Vassilis Martiadis, Fabiola Raffone

Open MIND July 13, 2026 DOI: 10.17605/osf.io/xk28a via OpenAlex

Summary

In patients receiving routine esketamine treatment for depression, the reduction in suicidal thoughts over six months is not fully explained by concurrent improvement in depressive symptoms, suggesting a partly independent anti-suicidal effect. This pattern also holds for deliberate self-harm in the subgroup with comorbid borderline personality disorder, a population previously excluded from clinical trials. Early improvement in depression predicts later reduction in suicidal ideation, but a direct, non-mediated path remains.
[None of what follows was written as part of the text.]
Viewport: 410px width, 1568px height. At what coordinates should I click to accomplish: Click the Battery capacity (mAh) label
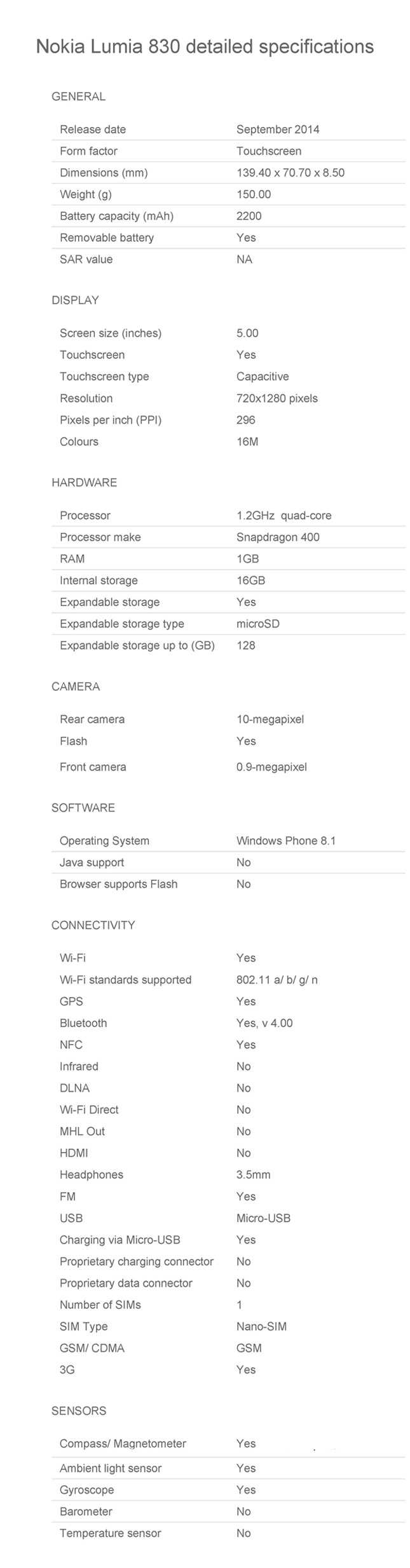pyautogui.click(x=116, y=216)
Change in trait impulsivity was explored as an alternative mediator of these effects.

Study at a glance

Characteristics Secondary analysis of a longitudinal cohort Peer reviewed
Population Real-world esketamine cohort enriched for comorbid borderline personality disorder
Intervention Esketamine
Duration 6-month follow-up
Topics Anxiety Depression
Keywords Suicidal ideation Impulsivity Antidepressant Depression economics Hypomania
Key finding The within-person reduction in suicidal ideation over six months remains statistically significant after adjusting for time-varying depressive severity, indicating an anti-suicidal effect partly independent of mood improvement.

Abstract

In acute trials of intravenous and intranasal ketamine/esketamine, the rapid anti-suicidal effect appears to be at least partly independent of the overall antidepressant response. That question has, to our knowledge, never been examined in a real-world esketamine cohort followed for six months, nor in a sample enriched for comorbid borderline personality disorder (BPD), a population excluded from pivotal trials. The present secondary analysis asks whether the longitudinal reduction in suicidal ideation (and, secondarily, deliberate self-harm) observed during routine esketamine treatment is statistically accounted for by concurrent improvement in depressive symptoms, or whether a component persists independently of mood improvement. Primary — H1 (independence). The within-person reduction in suicidal ideation across T0–T4 remains statistically significant after adjustment for time-varying depressive severity (MADRS); i.e., the anti-suicidal change is not fully explained by concurrent improvement in depression. Secondary — H2 (lagged mediation). Early improvement in depression (ΔMADRS, T0→T2) is associated with subsequent reduction in suicidal ideation (T2→T4), but a direct (non-mediated) path remains. Secondary — H3 (self-harm, BPD subgroup). The reduction in deliberate self-harm episode frequency across T0–T4 in the BPD subgroup persists after adjustment for concurrent MADRS, and is only partially mediated by early depression improvement. Exploratory — H4. Change in trait impulsivity (BIS-11) functions as an alternative mediator of the change in suicidal ideation and/or self-harm.